Corpo do artigo
Exemplo acabado de irresponsabilidade política e de falta de respeito pelos deputados e por todos nós - assim foi o depoimento de Lacerda Sales na comissão de inquérito (CPI) que investiga o caso das duas gémeas luso-brasileiras tratadas no Hospital de Santa Maria com um medicamento que custou quatro milhões de euros ao erário público. Quase 40 audições deixam poucas dúvidas de que o ex-secretário de Estado mandou marcar a consulta para as duas crianças que são filhas de amigos do filho de Marcelo Rebelo de Sousa. O que falta saber é por que razão o fez, se houve outras influências (leia-se cunhas) e o se o presidente da República vai prestar depoimento sobre o caso que manchou indelevelmente o seu mandato.
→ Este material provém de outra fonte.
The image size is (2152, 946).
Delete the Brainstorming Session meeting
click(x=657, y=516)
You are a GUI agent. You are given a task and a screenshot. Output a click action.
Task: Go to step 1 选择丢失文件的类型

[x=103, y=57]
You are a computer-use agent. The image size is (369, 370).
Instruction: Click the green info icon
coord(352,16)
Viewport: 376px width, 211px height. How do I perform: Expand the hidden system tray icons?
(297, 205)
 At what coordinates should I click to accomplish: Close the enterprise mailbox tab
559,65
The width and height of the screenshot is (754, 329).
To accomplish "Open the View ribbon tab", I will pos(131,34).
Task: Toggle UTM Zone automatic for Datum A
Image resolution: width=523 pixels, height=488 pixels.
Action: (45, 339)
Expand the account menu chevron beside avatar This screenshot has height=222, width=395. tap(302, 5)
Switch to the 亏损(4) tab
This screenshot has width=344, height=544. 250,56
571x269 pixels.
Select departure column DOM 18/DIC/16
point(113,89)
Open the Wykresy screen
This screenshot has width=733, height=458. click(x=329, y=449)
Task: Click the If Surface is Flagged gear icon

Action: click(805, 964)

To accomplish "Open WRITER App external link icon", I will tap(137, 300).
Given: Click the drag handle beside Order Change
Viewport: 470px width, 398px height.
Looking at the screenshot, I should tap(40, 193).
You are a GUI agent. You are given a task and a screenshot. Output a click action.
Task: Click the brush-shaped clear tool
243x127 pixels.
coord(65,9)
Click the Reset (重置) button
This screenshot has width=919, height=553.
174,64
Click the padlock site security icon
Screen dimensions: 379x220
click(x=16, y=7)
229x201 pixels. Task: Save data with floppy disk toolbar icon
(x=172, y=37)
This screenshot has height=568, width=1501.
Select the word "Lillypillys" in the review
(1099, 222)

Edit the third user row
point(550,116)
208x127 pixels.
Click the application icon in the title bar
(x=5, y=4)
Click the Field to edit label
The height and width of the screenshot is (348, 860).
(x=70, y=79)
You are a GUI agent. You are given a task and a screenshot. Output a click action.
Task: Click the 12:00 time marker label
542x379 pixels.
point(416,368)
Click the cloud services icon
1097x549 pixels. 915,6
Ouvido em junho e na sexta-feira, Lacerda Sales fez um uso muito conveniente do estatuto de arguido: recusou responder a todas as perguntas incómodas, mas não se coibiu de negar “qualquer interferência pessoal ou política” no caso. E quando foi pressionado a dar esclarecimentos, resvalou para a impertinência: “Não percebo o que é que o senhor deputado não percebeu das minhas palavras. Nada mais direi. Só se fizer um desenho”.
Não é preciso um desenho para se perceber que Lacerda Sales usou a sua influência para as duas crianças receberem o medicamento mais caro do Mundo num processo de contornos mais do que obscuros. Basta ouvir o que os seus colaboradores diretos declararam. A antiga secretária foi clara ao assumir que recebeu ordem do o ex-governante para contactar o hospital. E o chefe de gabinete considerou que uma secretária jamais teria autonomia para tal e só “um membro do Governo” o poderia fazer . Recorde-se que a Inspeção-Geral das Atividades em Saúde concluiu que o processo não foi legal e que o Ministério Público o constituiu arguido por suspeita de abuso de poder.
Acossado pelas justas dúvidas, Lacerda Sales defendeu o seu oportunista silêncio com o argumento de que, “em Direito, o princípio de que quem cala consente não existe”. Mas foi exatamente o que aconteceu.